How we fill the voids in our lives tells volumes about who we are. There’s the void in our heart — the person filling that space is a living manifestation of our essence.
Then there are the voids of time and space, which the powerbrokers of San Francisco recently filled by hosting a week-long celebration of a sporting event that would take place 45 miles away in Santa Clara, contested by teams from nowhere-near-us, Colorado and North Carolina, in a devastatingly violent sport that has been medically linked to a wide variety of brain traumas, depression, and suicide. Yay, Super Bowl 50!
San Francisco was festooned with banners, 10 1,600-pound statues (of the number 50), a 200-foot-tall poster on the Embarcadero, impossible-to-miss television studios on Marina Green (ESPN) and on the Embarcadero across from the Ferry Building (CNN, NFL Network), the latter within a fenced compound christened Super Bowl City.
Meanwhile, over at the Moscone convention center, football players past and present blabbed with worldwide media, filling part of the void of entertainment. There was nearly infinite gabble-gabble about games of the past, and the single one coming up on Sunday. All that chatter was serving to “grow the sport” with the same marketing methods employed for any major-dollar entertainment product. Go get ’em, brain damage.
Let’s take a tour of Super Bowl City — but first, pass the black-clad SWAT officers wielding rifles, remove your belt and empty your coins and phone into a white plastic cup, pass through the metal detectors, and receive an “enjoy yourself” from the guy returning your belt.
Now you’re inside a fenced-in community, reminding this reporter of Baghdad’s Green Zone, or an upscale neighborhood in a third-world country. Almost 50 years after 1967’s Summer of Love, now we’re being fenced in, “protected” by armed guards, and (I have no doubt), scrutinized by teams of security experts in a windowless room nearby, examining live video from scads of cameras. Hooray, constant surveillance.
Finally, within Super Bowl City, we come face-to-face with die-hard football fans clad in teal (Carolina Panthers) and orange (Denver Broncos); these are the fans who empty their wallets to pay the salaries of the players, line the vaults of the team owners, and enrich the advertisers.
The Carolina and Denver fans express affection for the players on the teams they respectively support, assessing the chances of the team that was the betting favorite (Carolina) versus the underdog (Denver). They discuss in great detail and nuance past games and Super Bowls. They’re enjoying a sunny February afternoon, enjoying climbing on fiberglass sculptures of football players, and the notion, emphasized by the CNN and NFL Network stages, that they might be on TV.

[Items stored from a collection]
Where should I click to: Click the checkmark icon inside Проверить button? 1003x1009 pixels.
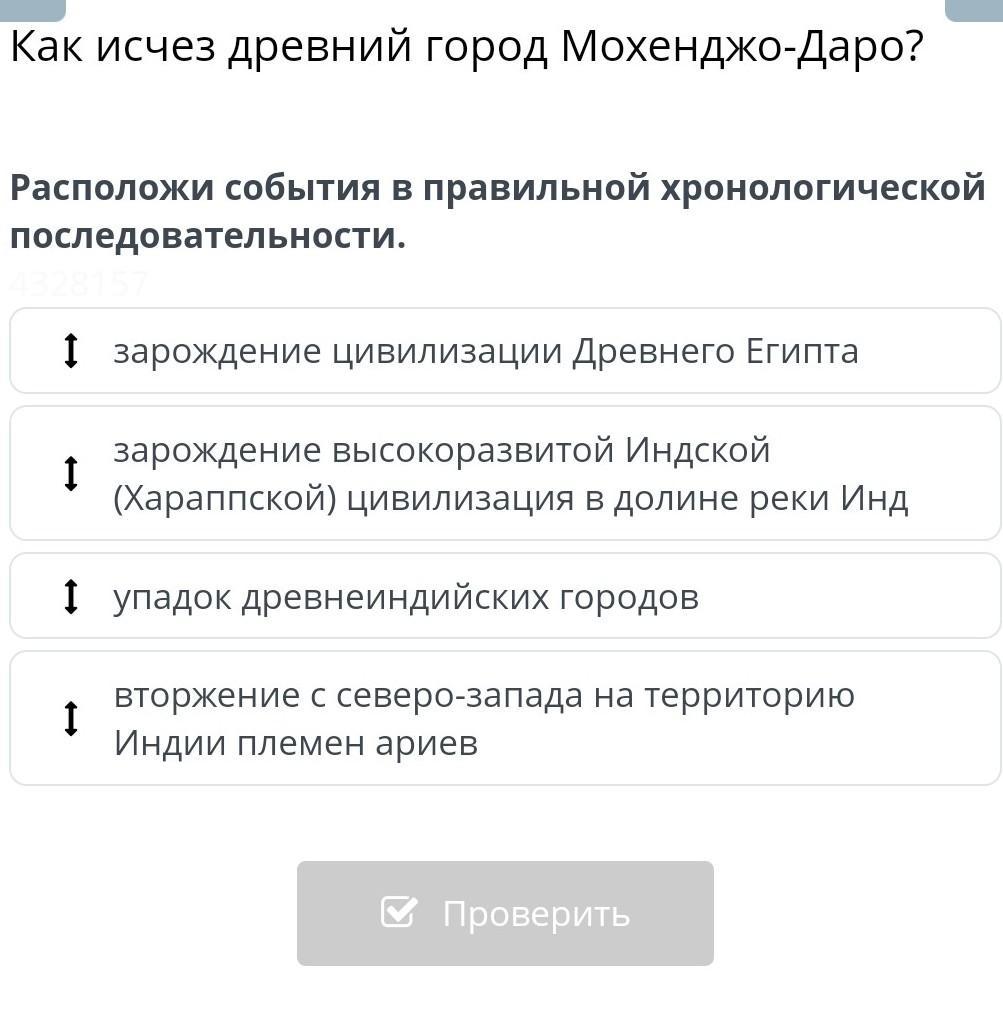tap(399, 912)
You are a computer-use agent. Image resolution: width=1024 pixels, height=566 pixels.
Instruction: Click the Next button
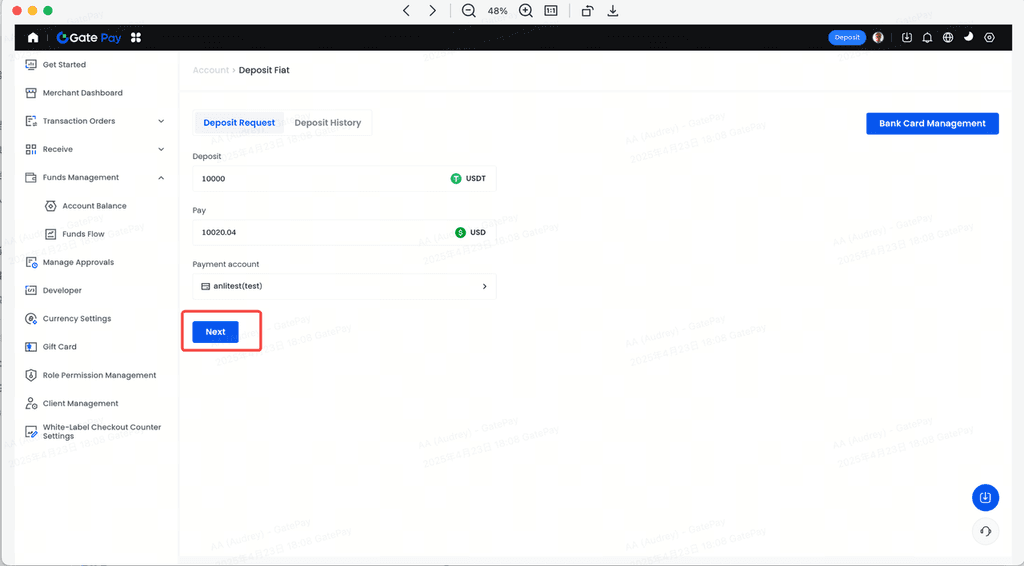point(215,332)
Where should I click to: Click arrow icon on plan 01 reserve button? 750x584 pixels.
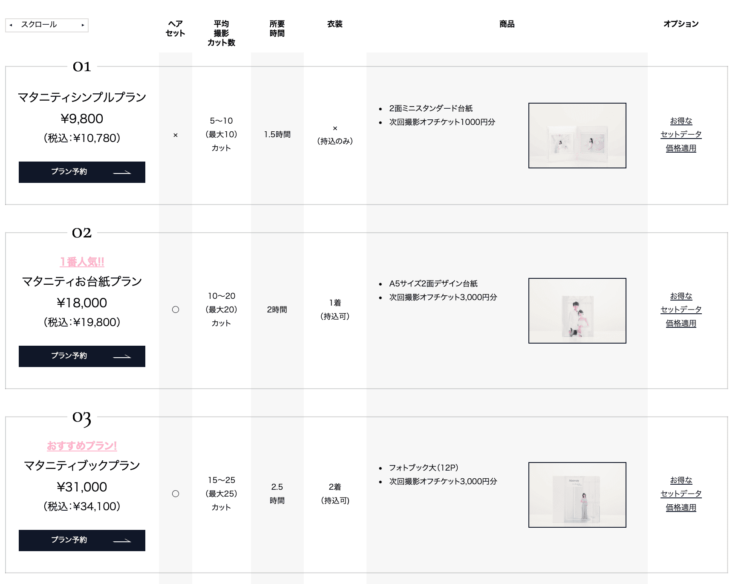(122, 172)
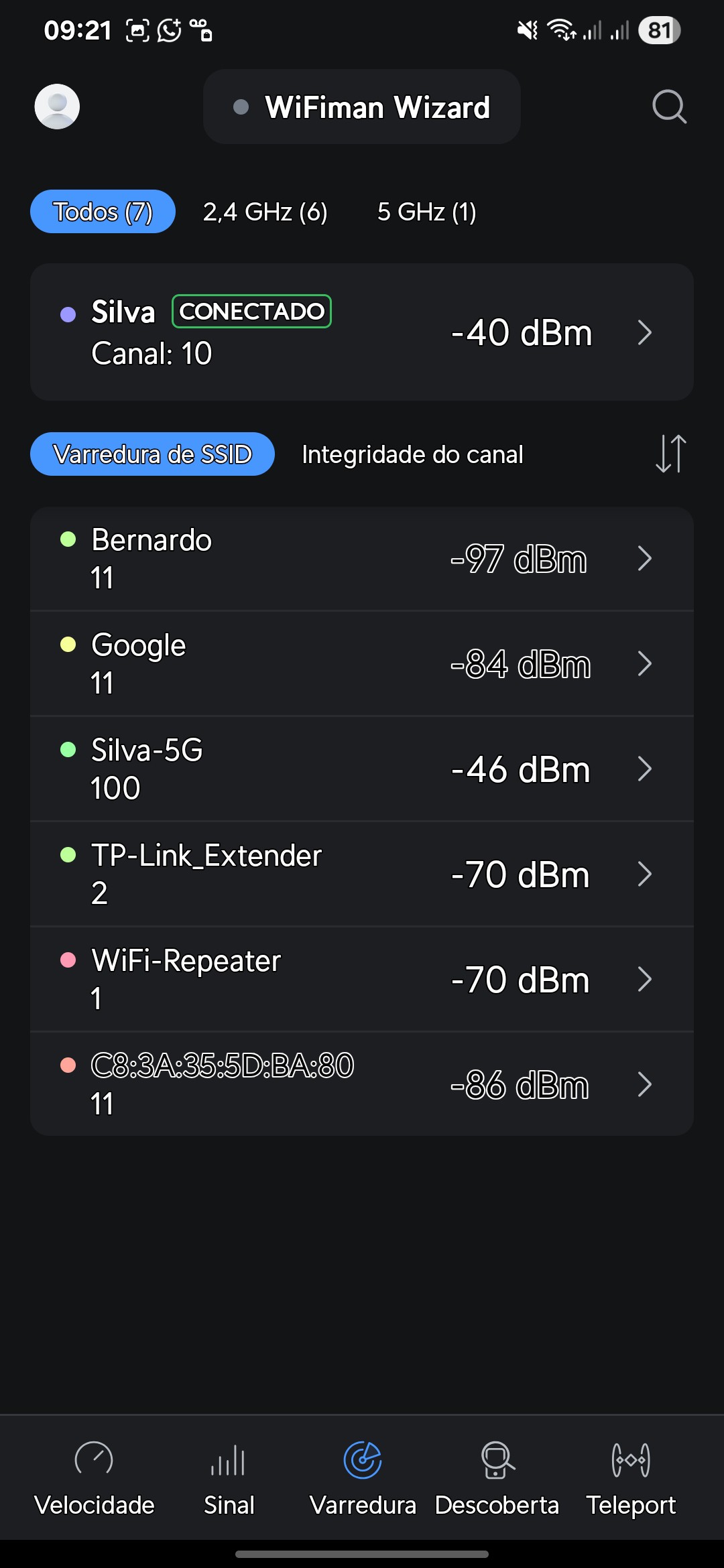Open the Sinal signal bars icon
The height and width of the screenshot is (1568, 724).
[x=229, y=1459]
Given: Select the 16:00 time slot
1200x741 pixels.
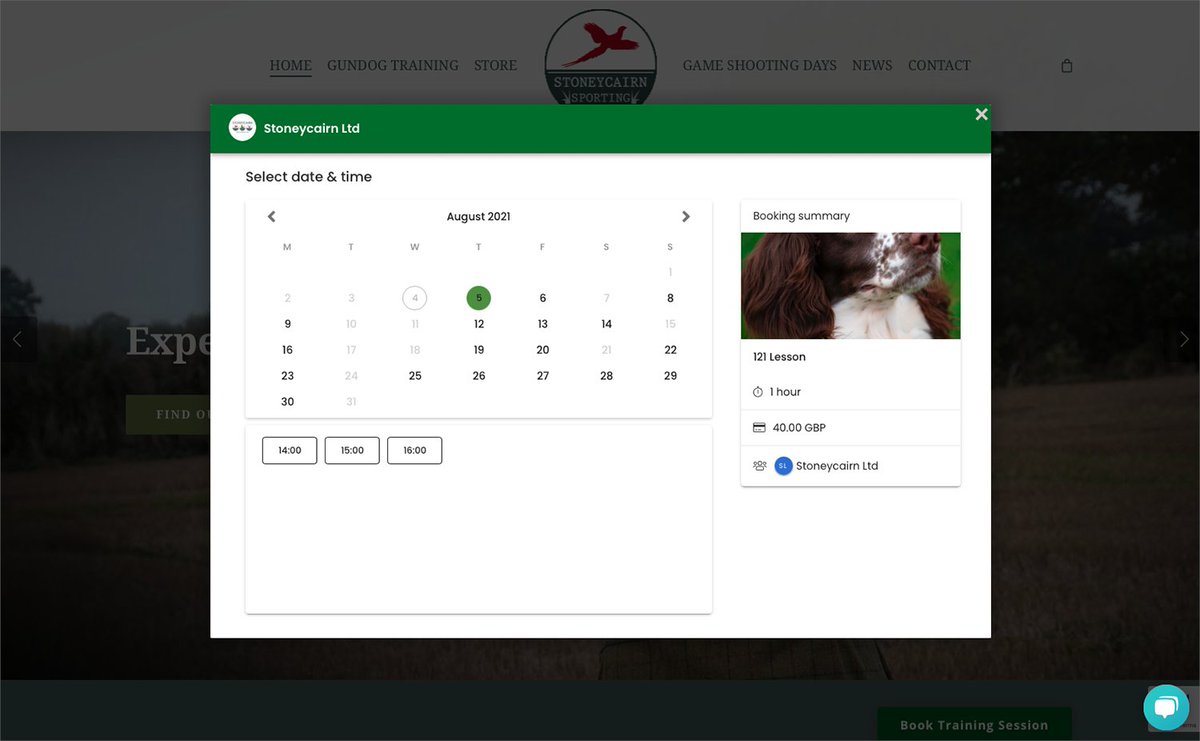Looking at the screenshot, I should coord(414,450).
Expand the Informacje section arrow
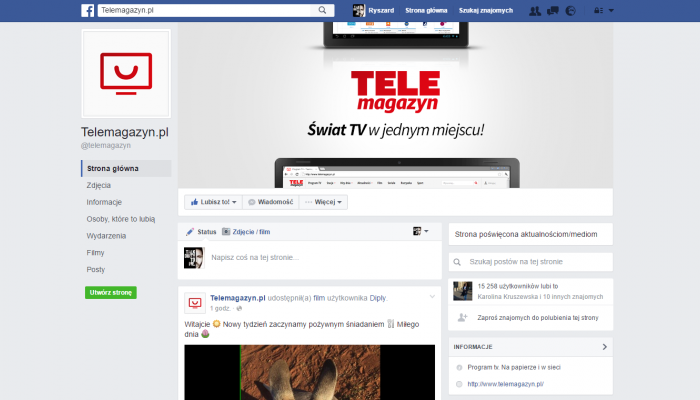 coord(604,347)
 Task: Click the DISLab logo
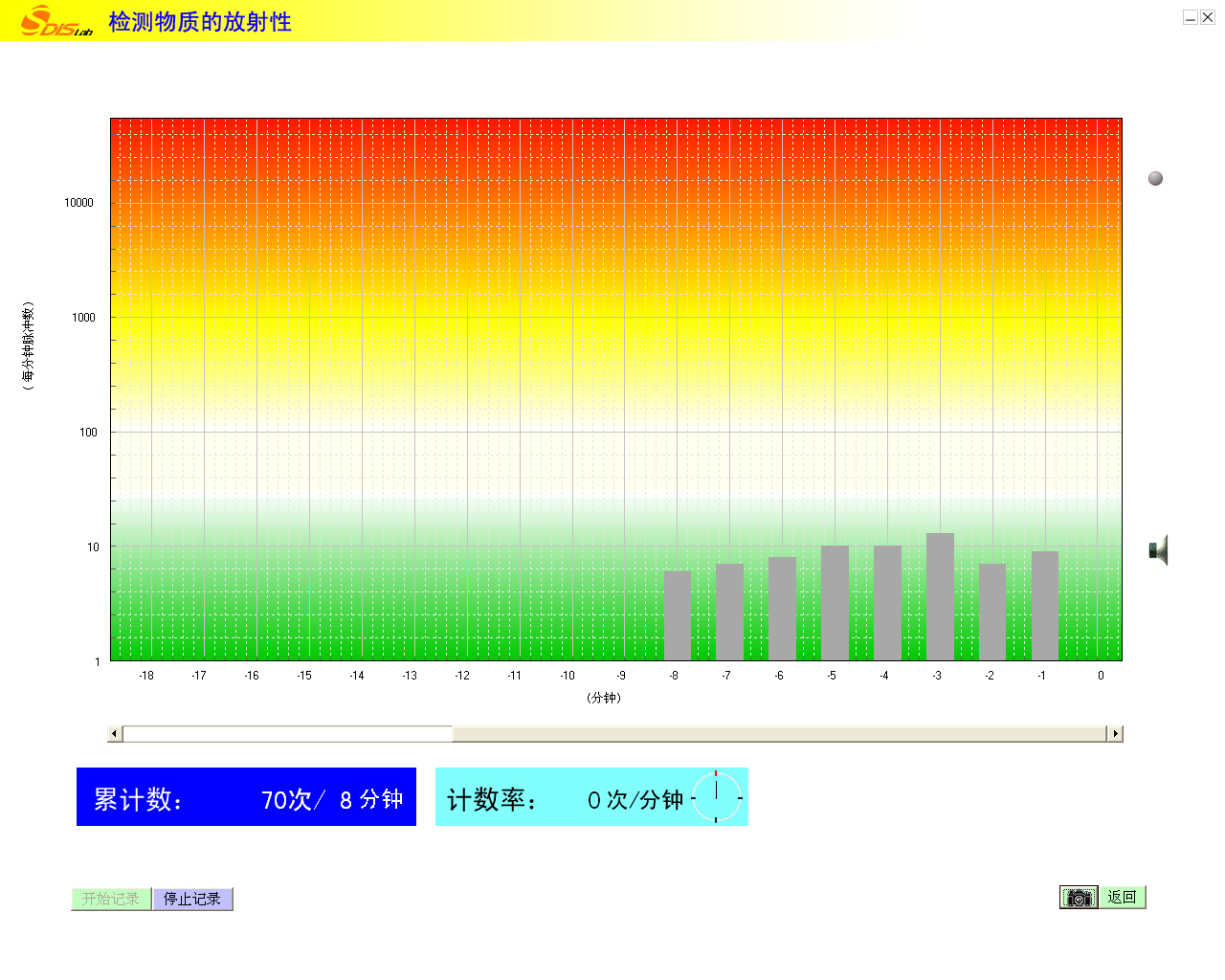(x=56, y=21)
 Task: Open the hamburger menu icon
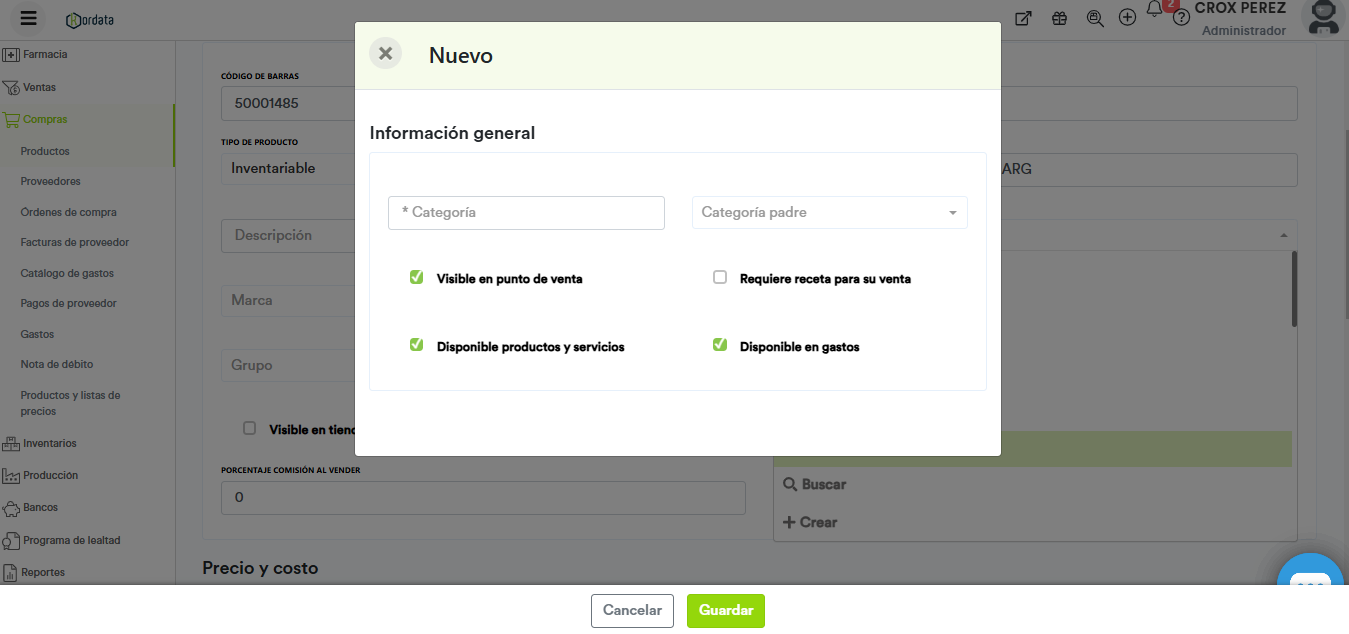[28, 18]
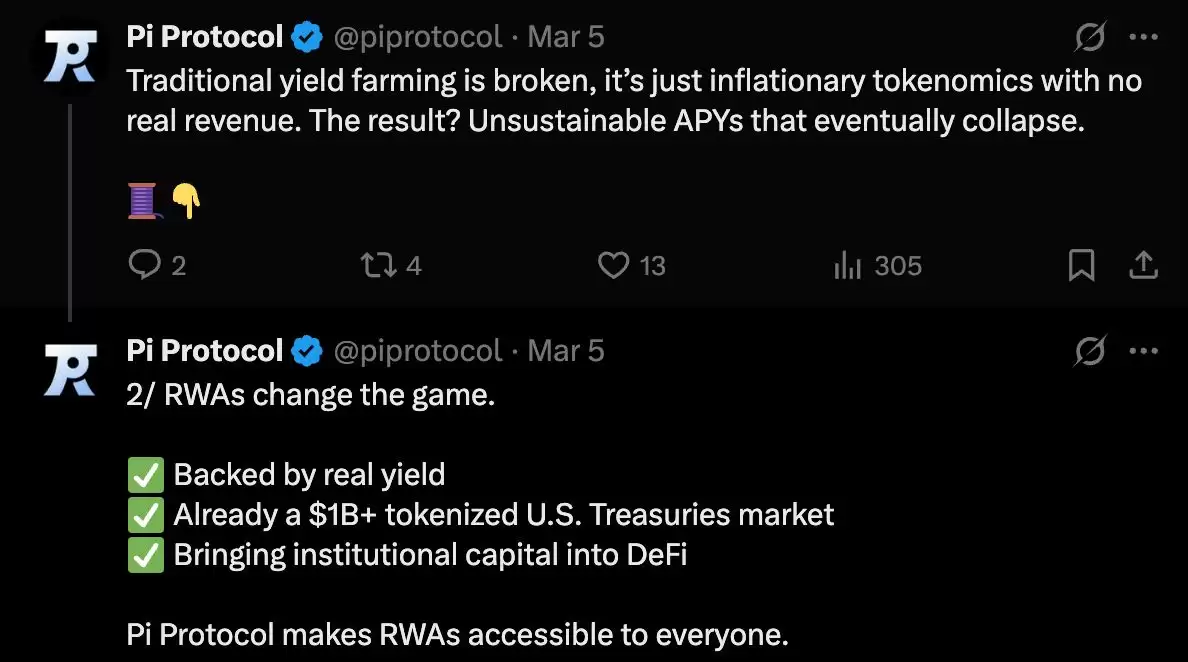
Task: Reply to the first yield farming tweet
Action: [x=146, y=265]
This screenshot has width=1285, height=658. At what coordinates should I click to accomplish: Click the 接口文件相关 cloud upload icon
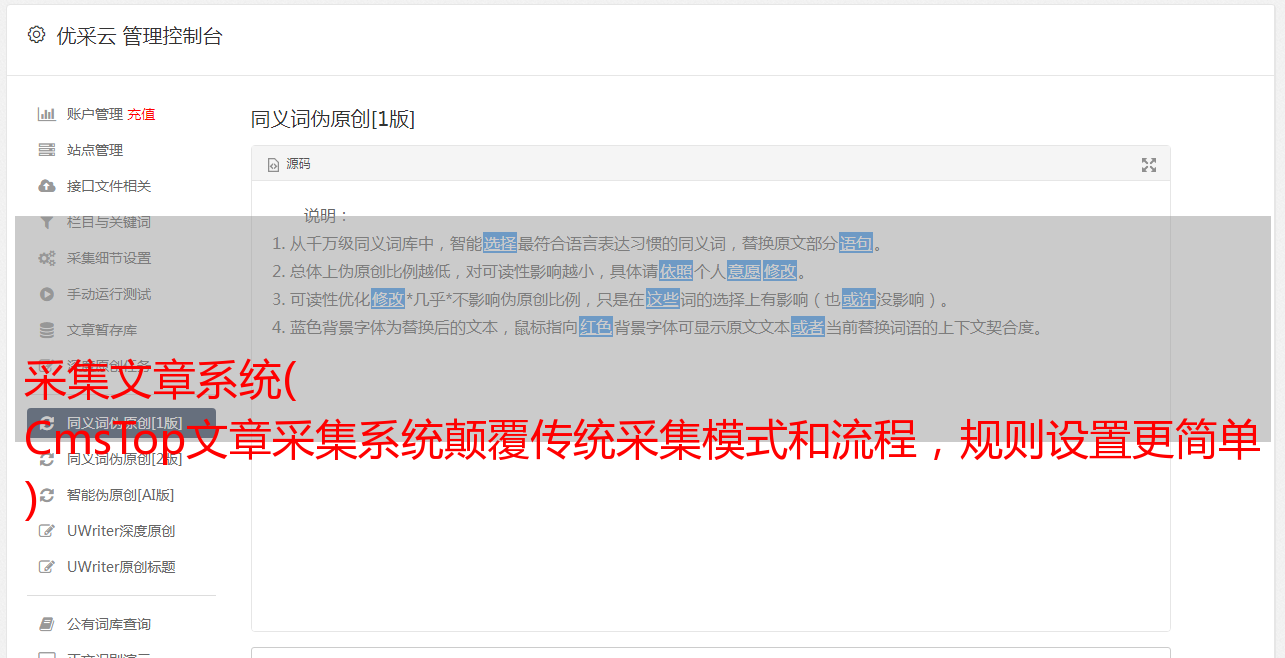point(46,186)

What is being asked:
Carry on the piece about Super Bowl 50 week in San Francisco, picking up right after its final sentence. The items play no part in what comes next.

Expected answer:
At Super Bowl City, there’s an interactive game where you jump and wave in front of a tall monitor, thereby moving figures on a screen in an attempt to score a touchdown. And after a round is over, the long line of NFL fans is halted, as, now entering through the exit, in comes a quartet of people in designer clothes with special dangling badges: The One Percent shows itself.
With no hairs out of place, clothes pressed, the four One Percenters look like catalogue models. As the line of lumpy fans watches, without a peep of protest, the One Percenters jump and wave their virtual football players to touchdowns.
And over at City Hall, Mayor Ed Lee hosted the 32 NFL franchise owners for a private dinner. (There were concentric circles of exclusivity to Void Week.) In reaction to all the Super Bowl hoopla, protesters outside of Super Bowl City called attention to the vast issue of homelessness, which has been plaguing San Francisco since at least Super Bowl I.
The game itself, Super Bowl 50, proved to be excellent, and perhaps one of the 10 best, ever. The Broncos defense ferociously pursued the NFL’s Most Valuable Player, Carolina quarterback Cam Newton. Newton was so shell-shocked and beaten up that in the final minutes of the game, with his team down 16–10, after he fumbled the ball and it was loose on the Santa Clara grass in front of him, rather than suffer more Denver Bronco abuse, Newton shied away from diving on the ball. The Broncos recovered the ball, and won the game 24-10.
A hundred years hence, in 2116, or a thousand years hence, in 3016, some sleuthing historian will pore over images and video of the events of San Francisco’s Super Bowl week. And they’ll study where the money flowed, the amount spent on hotel rooms and VRBO, on dinners and Uber, on limos, on air travel, on parties, on escorts, on shopping. It’ll be a revealing portrait of San Francisco way back when. But will any of it seem glorious?